July Temperature Outlook


Canada saw its first above 40°C readings of the year in a few communities of southern Manitoba in early June. Gretna hit 41.3°C and Morden reached 40.4 °C on June 4. Meanwhile Emerson, on the same day, hit 40.6°C and broke the old record of 36.7°C, set in 1922. To put things in perspective, the last time Manitoba saw temperatures above the 40°C mark was in 1989 when Turtle Mountain and Myrtle hit 40.5°C on August 1.

Then on June 27, Lytton, B.C. set a new Canadian heat record at 46.6 °C. This record was promptly broken in the same location on June 28 at 47.9 °C, and AGAIN on Jun 29 at 49.6 °C. Daily and monthly heat records continued to fall across western Canada through the last week of June as the relentless and dangerous heat dominated the weather picture.

Below is the forecast for the “temperature anomaly” for the month of July. The temperature anomaly is the “difference from normal temperatures” for the entire month.
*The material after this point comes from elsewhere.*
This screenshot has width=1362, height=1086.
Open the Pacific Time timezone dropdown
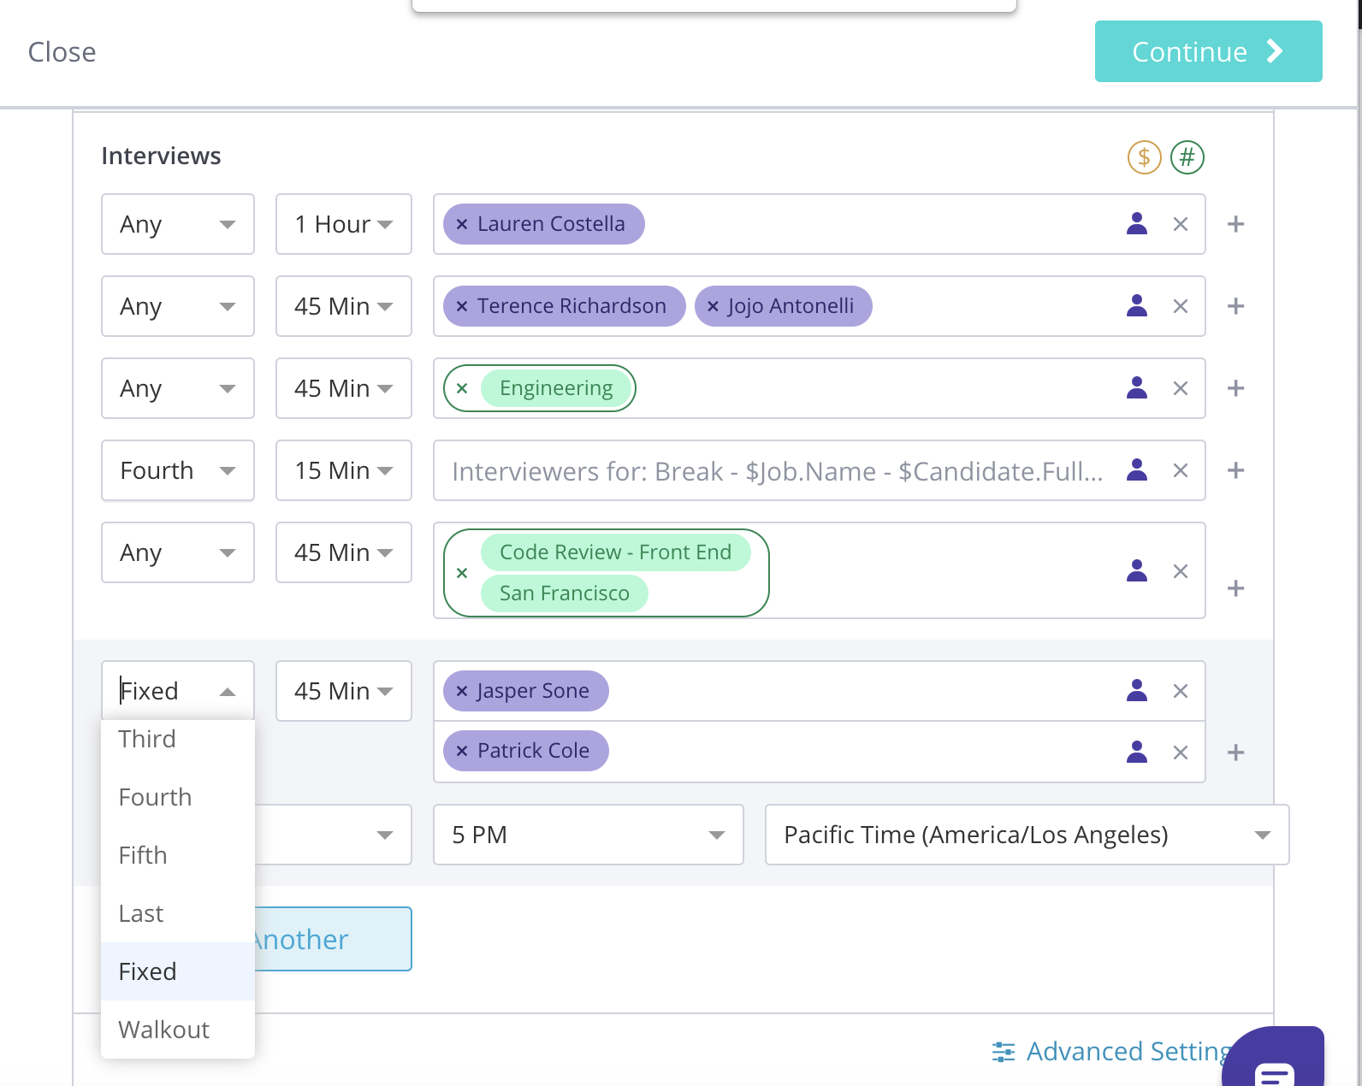pos(1026,835)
The forecasts are categorized as:

  • blue indicates below normal temperatures;
  • white (no colour) indicates near normal temperatures; and
  • red indicates above normal temperatures – all categories are compared to the 30 seasons of the 1981-2010 period.

This is a prediction of the anomaly of the mean daily temperature at 2 metres (i.e. at standard temperature observation height). It is not a forecast of the maximum nor of the minimum daily temperature.

Long range forecast user guide.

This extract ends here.